UnumProvident Enters Settlement

Three of UnumProvident Corp.’s insurance subsidiaries have entered into a settlement agreement with the California Depart-ment of Insurance, concluding an investigation of the subsidiaries’ disability claims handling practices.

As part of the settlement, Unum Provident has agreed to change certain practices and policy provisions related to its California business and consistent with state case law. The settlement also incorporates claims handling practices previously covered by the multistate agreement reached last year with 48 other states, and includes additional claim handling changes. Additionally, the company has agreed to pay a fine of $8 million to CDI.

In entering the settlement, the company did not agree with the allegations and characterization of the company’s past claims handling practices made by the Department. Never-theless, the company said it concluded that settling was in the best interest of its customers and the company.

Under the terms of the settlement, UnumProvident will change a number of provisions specific to California disability policies, including the definition of “total disability.” The company also will receive approval from California for the use of new individual and group disability policy forms, which will become available for sale on Nov. 1, 2005.

CDI is expected to notify all disability providers who do business in the state of its concerns about the lawfulness of certain provisions contained in present policy language, and to spell out an approach for addressing these concerns.

The settlement also incorporates the claim reassessment process and the changes in claim handling practices contained in the November 2004 multistate regulatory settlement agreement that was previously ratified by 48 other states. California claimants were included in the 2004 multistate settlement and could choose to participate in that claim reassessment process, although California did not join the multistate agreement.

Reassessment notices will be mailed to approximately 26,000 individuals whose claims were denied or terminated between Jan. 1, 1997, and Sept. 30, 2005. Additionally, an individual whose claim denial or termination is upheld in the reassessment may request an independent review by a member of a panel established for that purpose.

UnumProvident plans to amend the multistate settlement agreement to include mailing a notice of the claim reassessment process to approximately 29,500 individuals whose claims were denied or terminated between Jan. 1, 1997, and Dec. 31, 1999. Under the original multistate agreement, claimants during this period could request participation in the reassessment process, but they were not sent a notice.

Based on the settlement agreement and related matters, Unum Provident will record a charge of $75 million before tax or $51.6 million after tax ($0.16 per diluted common share) for the third quarter of 2005. The pre-tax charge is comprised of four elements: $14.3 million of incremental direct operating expenses to conduct the reassessment process; $37.3 million for benefit costs and reserves reopened from the reassessment; $15.4 million for additional benefit costs and reserves from claims already incurred and currently in inventory that are anticipated as a result of the claim process changes being implemented; and the $8 million fine.

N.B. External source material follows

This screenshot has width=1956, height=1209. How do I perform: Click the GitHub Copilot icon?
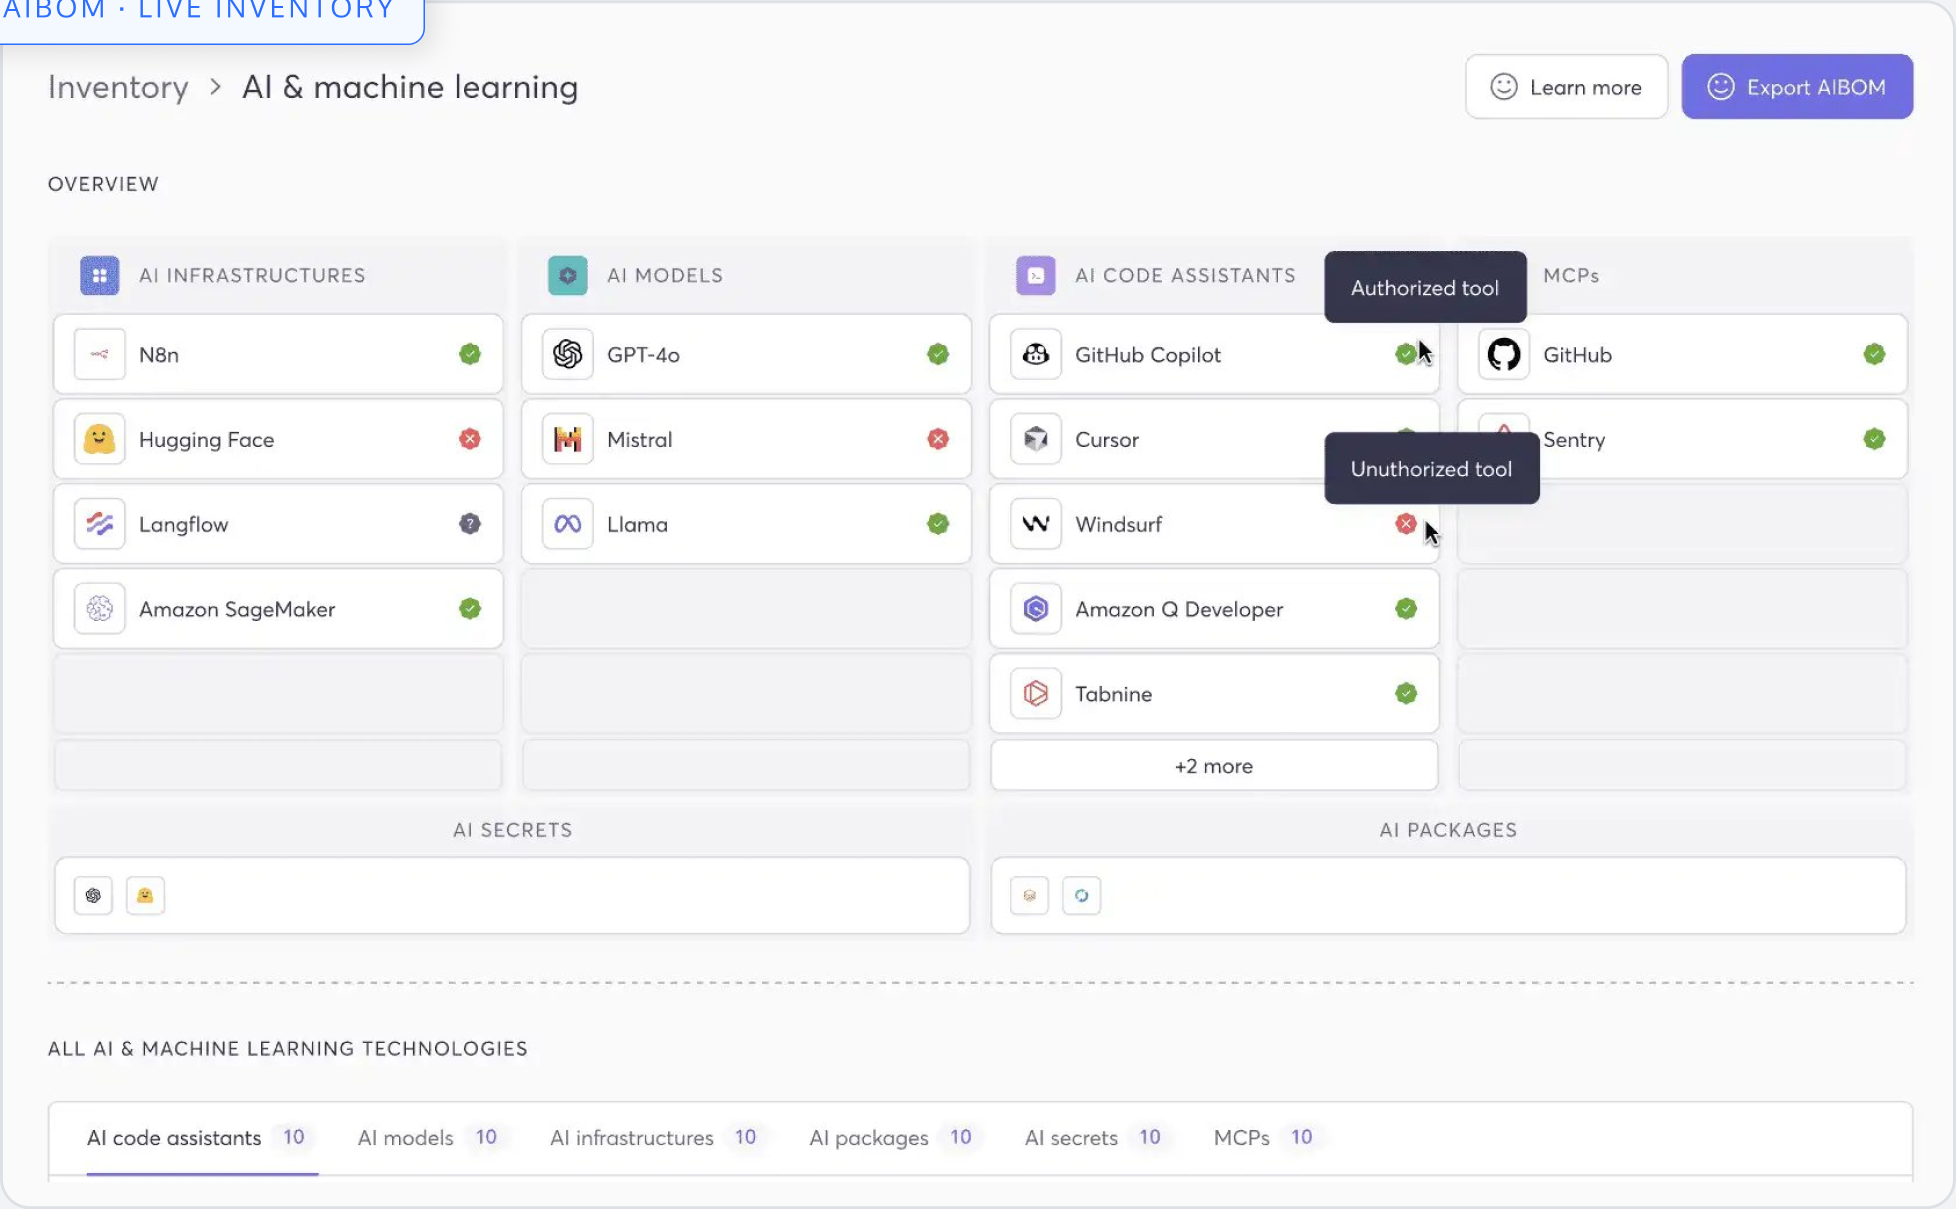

The ongoing expenses of changing certain claim practices and policy provisions in California insurance forms will be included in the company’s operating expenses as incurred going forward. The company does not expect the ongoing expenses to materially affect its results of operations.

Calif. Agent Pleads Guilty to Theft

A Costa Mesa Insurance agent pled guilty to three felony counts of grand theft and was forced to surrender his insurance license for life following an investigation conducted by the California Department of Insurance (CDI) and prosecution by the Orange County District Attorney’s Office.

William Earl Stone (AKA: Bill Stone), 58, of Costa Mesa, president of Summit Insurance General Agents & Brokers Inc. pled guilty recently in Orange County Superior Court.

Stone collected insurance premium monies from policyholders and premium finance companies and reportedly failed to place coverage, instead pocketing the unearned premiums totaling $220,710.38. In one case, he failed to place workers’ compensation coverage for a company, exposing them to financial loss.

As part of his guilty plea, Stone was forced to surrender his insurance licenses to CDI, and had to agree not to engage in any insurance business for the duration of his life.

Stone served time in county jail and was also ordered to complete 20 days of community service. He was sentenced to formal probation and ordered to pay a $10,000 penalty to CDI, with the funds earmarked to fight future insurance crimes.